**Problem to work on**.
Please reproduce the data in its entirety, word for word.

**Records**.
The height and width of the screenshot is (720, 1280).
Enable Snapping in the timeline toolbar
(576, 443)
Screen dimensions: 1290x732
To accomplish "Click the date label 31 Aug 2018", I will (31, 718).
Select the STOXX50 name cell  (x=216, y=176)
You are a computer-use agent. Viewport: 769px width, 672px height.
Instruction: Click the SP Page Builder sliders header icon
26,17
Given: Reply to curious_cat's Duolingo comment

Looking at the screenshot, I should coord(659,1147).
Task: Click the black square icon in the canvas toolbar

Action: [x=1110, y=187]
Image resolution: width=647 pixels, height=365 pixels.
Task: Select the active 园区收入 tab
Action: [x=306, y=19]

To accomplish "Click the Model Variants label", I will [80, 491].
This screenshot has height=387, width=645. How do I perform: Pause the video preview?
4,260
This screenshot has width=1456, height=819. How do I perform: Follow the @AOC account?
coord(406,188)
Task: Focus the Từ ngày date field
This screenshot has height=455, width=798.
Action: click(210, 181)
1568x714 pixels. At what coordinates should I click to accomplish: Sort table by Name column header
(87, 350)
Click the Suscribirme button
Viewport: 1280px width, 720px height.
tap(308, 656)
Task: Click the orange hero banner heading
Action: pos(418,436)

**Answer to this task**.
The height and width of the screenshot is (720, 1280).
Enable Snapping in the timeline toolbar
(576, 443)
Screen dimensions: 1290x732
To accomplish "Click the date label 31 Aug 2018", I will (31, 718).
Select the STOXX50 name cell  (x=216, y=176)
You are a computer-use agent. Viewport: 769px width, 672px height.
Instruction: Click the SP Page Builder sliders header icon
26,17
Given: Reply to curious_cat's Duolingo comment

Looking at the screenshot, I should coord(659,1147).
Task: Click the black square icon in the canvas toolbar

Action: [x=1110, y=187]
Image resolution: width=647 pixels, height=365 pixels.
Task: Select the active 园区收入 tab
Action: [x=306, y=19]

To accomplish "Click the Model Variants label", I will [80, 491].
This screenshot has height=387, width=645. How do I perform: Pause the video preview?
4,260
This screenshot has width=1456, height=819. How do I perform: Follow the @AOC account?
coord(406,188)
Task: Focus the Từ ngày date field
This screenshot has height=455, width=798.
Action: click(210, 181)
1568x714 pixels. At what coordinates should I click to accomplish: Sort table by Name column header
(87, 350)
Click the Suscribirme button
Viewport: 1280px width, 720px height.
tap(308, 656)
Task: Click the orange hero banner heading
Action: pos(418,436)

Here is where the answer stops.